*** Exercise input

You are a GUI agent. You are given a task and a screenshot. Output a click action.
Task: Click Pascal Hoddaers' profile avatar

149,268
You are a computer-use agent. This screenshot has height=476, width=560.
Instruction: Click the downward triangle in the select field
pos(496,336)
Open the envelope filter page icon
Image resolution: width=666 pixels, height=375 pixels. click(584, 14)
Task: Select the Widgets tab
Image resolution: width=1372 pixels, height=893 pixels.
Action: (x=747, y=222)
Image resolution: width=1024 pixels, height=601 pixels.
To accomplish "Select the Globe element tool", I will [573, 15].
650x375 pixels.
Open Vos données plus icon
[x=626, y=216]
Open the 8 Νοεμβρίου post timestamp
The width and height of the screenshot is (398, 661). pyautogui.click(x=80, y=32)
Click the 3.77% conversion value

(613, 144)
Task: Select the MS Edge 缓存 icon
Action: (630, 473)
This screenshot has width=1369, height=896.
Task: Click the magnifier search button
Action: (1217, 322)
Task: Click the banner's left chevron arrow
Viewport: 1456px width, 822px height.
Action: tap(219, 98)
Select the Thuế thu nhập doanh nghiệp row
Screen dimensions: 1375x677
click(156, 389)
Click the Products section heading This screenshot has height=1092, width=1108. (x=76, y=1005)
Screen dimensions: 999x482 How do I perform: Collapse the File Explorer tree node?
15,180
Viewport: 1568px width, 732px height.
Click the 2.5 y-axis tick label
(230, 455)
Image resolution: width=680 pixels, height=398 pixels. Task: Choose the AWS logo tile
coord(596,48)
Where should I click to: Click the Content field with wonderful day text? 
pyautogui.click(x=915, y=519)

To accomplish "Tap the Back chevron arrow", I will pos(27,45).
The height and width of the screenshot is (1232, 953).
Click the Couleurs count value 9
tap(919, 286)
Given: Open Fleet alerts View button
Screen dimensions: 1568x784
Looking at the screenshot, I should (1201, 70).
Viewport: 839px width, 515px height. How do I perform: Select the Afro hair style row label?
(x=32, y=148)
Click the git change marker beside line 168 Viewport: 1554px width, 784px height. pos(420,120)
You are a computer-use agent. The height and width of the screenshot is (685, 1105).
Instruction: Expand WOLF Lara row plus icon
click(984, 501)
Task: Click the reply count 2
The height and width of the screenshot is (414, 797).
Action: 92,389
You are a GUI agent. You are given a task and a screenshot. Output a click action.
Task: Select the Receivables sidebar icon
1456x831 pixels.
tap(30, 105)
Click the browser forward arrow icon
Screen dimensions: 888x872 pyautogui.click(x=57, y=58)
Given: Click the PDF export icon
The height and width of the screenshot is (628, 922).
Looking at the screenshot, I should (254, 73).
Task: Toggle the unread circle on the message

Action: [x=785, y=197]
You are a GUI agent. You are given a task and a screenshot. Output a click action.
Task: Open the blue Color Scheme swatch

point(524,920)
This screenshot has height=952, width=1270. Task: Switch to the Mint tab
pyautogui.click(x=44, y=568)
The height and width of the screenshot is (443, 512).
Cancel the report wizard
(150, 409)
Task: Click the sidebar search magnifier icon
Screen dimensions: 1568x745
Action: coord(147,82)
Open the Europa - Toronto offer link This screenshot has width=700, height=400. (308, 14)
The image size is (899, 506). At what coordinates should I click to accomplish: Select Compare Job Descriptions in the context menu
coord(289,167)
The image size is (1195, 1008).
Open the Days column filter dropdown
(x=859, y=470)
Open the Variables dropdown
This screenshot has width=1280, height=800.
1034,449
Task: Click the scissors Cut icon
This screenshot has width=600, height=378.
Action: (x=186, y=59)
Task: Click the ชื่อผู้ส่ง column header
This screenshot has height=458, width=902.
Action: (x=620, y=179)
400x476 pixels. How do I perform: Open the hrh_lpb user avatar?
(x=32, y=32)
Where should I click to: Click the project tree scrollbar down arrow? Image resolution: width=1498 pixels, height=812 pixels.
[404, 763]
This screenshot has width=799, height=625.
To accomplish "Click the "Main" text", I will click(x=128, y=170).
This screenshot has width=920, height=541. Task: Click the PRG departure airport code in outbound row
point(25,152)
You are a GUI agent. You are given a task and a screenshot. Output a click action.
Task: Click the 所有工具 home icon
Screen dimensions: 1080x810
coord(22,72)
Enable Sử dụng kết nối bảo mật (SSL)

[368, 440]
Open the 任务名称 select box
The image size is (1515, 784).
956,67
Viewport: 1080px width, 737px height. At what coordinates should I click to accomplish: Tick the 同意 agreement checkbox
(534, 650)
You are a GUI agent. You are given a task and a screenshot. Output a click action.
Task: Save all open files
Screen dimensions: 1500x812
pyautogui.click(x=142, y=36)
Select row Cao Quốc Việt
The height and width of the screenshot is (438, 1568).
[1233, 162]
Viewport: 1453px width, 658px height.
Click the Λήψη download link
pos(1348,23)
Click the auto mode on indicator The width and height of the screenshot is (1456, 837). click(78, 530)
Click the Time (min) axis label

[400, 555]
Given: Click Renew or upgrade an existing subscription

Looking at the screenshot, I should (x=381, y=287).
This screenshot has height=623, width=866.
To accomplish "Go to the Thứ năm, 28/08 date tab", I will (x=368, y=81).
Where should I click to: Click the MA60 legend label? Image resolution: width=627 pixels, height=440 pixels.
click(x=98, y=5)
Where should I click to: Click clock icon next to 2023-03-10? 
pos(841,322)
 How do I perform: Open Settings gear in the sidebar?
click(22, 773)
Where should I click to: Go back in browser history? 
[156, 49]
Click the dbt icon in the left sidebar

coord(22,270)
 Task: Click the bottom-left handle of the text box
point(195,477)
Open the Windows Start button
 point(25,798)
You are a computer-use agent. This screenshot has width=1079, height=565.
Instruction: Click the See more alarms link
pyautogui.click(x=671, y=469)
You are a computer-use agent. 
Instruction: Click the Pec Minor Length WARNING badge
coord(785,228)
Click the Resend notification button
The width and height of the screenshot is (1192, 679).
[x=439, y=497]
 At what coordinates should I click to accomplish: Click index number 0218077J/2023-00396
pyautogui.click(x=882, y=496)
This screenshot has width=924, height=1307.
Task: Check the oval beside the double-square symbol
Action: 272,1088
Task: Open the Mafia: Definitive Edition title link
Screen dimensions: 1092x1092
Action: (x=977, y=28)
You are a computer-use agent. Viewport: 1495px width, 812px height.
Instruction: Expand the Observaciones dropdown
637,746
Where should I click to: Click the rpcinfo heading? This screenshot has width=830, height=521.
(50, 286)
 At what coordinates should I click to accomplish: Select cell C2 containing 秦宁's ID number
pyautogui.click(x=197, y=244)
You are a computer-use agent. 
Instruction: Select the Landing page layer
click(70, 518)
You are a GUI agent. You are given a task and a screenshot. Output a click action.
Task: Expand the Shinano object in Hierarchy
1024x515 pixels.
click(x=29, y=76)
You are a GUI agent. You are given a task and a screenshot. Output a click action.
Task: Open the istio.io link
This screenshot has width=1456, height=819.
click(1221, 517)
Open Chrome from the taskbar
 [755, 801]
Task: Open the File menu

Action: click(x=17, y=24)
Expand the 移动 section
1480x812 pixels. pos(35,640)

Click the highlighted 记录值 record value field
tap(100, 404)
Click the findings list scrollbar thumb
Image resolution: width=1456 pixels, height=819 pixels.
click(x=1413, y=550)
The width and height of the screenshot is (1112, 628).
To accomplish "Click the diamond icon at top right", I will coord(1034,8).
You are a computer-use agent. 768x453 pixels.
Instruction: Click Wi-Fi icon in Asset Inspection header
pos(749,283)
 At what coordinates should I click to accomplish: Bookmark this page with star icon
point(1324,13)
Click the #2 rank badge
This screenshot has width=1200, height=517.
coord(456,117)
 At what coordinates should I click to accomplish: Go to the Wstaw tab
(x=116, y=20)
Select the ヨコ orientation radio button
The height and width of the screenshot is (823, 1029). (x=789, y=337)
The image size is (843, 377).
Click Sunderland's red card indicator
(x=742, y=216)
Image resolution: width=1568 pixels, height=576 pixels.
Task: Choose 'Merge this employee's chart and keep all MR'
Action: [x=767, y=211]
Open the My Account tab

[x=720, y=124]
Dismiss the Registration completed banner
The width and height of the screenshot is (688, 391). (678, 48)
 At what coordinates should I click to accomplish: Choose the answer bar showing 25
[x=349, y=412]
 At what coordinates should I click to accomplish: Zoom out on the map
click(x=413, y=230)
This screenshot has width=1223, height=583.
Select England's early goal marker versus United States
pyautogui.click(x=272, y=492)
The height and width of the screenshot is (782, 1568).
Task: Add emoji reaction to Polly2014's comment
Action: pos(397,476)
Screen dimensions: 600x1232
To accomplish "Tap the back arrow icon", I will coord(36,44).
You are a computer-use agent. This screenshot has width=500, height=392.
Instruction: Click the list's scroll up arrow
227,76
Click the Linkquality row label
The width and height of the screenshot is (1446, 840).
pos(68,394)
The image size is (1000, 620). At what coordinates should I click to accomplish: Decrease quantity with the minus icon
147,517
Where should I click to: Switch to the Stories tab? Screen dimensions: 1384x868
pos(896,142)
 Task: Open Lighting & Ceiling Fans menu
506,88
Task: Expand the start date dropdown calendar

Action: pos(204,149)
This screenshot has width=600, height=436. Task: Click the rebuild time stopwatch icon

******

> Aim of the task
Copy word for word the lines from the one with "At what coordinates should I click to accomplish: Go" up to and including the one with "The height and width of the screenshot is (823, 1029).".

> Expected answer
 At what coordinates should I click to accomplish: Go to the Wstaw tab
(x=116, y=20)
Select the ヨコ orientation radio button
The height and width of the screenshot is (823, 1029). (x=789, y=337)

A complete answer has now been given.